Salientando o processo de rejuvenescimento que o setor atravessa, Luís Alberto Silva, Presidente da União das Mutualidades Portuguesas, frisou que as mutualidades poderão ter um papel ainda mais relevante na sociedade portuguesa, na prestação de cuidados de saúde de proximidade e grande qualidade, na assistência medicamentosa e na proteção social, tendo em conta os problemas de sustentabilidade da segurança social, no médio prazo.

Para que isso aconteça, elencou os preconceitos e os obstáculos que importa remover. “Desde logo, mostrar pela ação que as associações mutualistas não são organizações arcaicas que se limitam a conceder o subsídio de funeral”, disse.
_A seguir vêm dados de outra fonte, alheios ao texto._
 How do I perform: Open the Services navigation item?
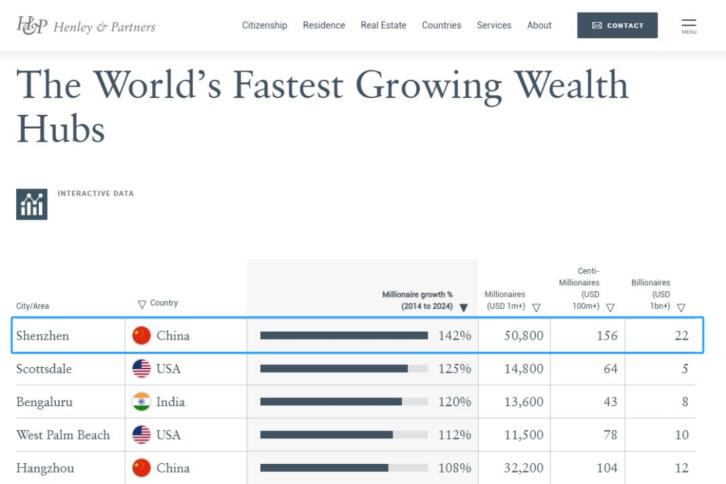tap(493, 26)
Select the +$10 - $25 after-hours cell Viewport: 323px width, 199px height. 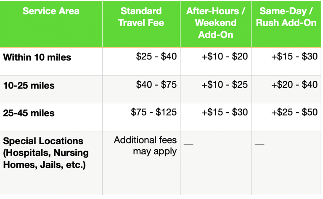(216, 89)
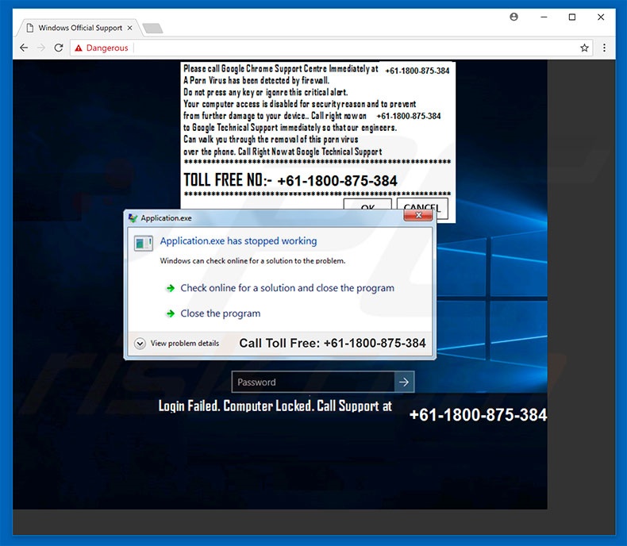Viewport: 627px width, 546px height.
Task: Maximize the Chrome window
Action: pos(571,17)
Num apelo à tutela, sublinhou a necessidade de abolir os constrangimentos criados pelo Código das Associações Mutualistas, corrigir a lei que impede as mutualidades de abrir novas farmácias sociais, ou celebrar novas convenções de especialidades médicas e prescrever meios complementares de diagnóstico e terapêutica.

Luís Alberto Silva disse confiar na capacidade da Ministra do Trabalho, Solidariedade e Segurança Social, Ana Mendes Godinho, de “construir pontes e mobilizar vontades, atributos de que tem dado prova cabal”.

Na abertura do evento, a Presidente da Mesa da Assembleia Geral da UMP, Carla Silva, considerou que a “matriz humanista e progressista que une os mutualistas e os define pode ter um papel capital nesta nova ordem mundial”, realçando que os valores mutualistas são uma resposta, onde recrudesce a pobreza, nas clivagens sociais, onde há desfavorecimento ou minorias, fragilidades e as diferenças.

Na conferência sobre “O mutualismo numa nova ordem mundial”, moderada por Manuela Aguiar, emergiram as diferenças de perspetiva do Comissário Europeu do Emprego e Direitos Sociais, Nicolas Schmit, que participou em formato de videoconferência a partir do Luxemburgo, dos eurodeputados Pedro Marques (PS) e José Manuel Fernandes (PSD) e do representante da Associação Nacional de Municípios, Pedro Ferreira (Presidente da Câmara Municipal de Torres Novas, sobre o papel da economia social e dos Estados numa Europa em transformação.

Numa conversa sobre o Código das Associações Mutualistas, o jurista e político Guilherme Oliveira Martins e o Assessor da UMP, Luís Miranda, abordaram também os desafios que se colocam ao mutualismo, não só como resposta complementar à segurança social pública, como na saúde e na assistência social.

A Secretária de Estado da Habitação, Fernanda Rodrigues, presidiu à sessão de encerramento, manifestando-se sensibilizada por o Ministério ter sido convidado para este momento, “revelando a preocupação e a premência que o mutualismo português também coloca neste problema da habitação”.

“O retomar do tema da habitação pelo mutualismo, parece-me providencial, pois o problema da habitação nunca deverá ser um exclusivo do público e do privado, é também do terceiro setor”, afirmou Fernanda Rodrigues, revelando a sua expectativa pela motivação revelada pela UMP e pelas associações mutualistas para atacar esta preocupação mais atual do que nunca.

Participaram no evento comemorativo do Dia Nacional do Mutualismo cerca de centena e meia de pessoas e representantes de várias entidades, sendo de realçar o extraordinário. envolvimento das crianças e dos idosos das respostas sociais das mutualidades, que se traduziu numa exposição de trabalhos e na conceção das flores de papel coloridas oferecidas como lembrança aos participantes e na decoração do espaço.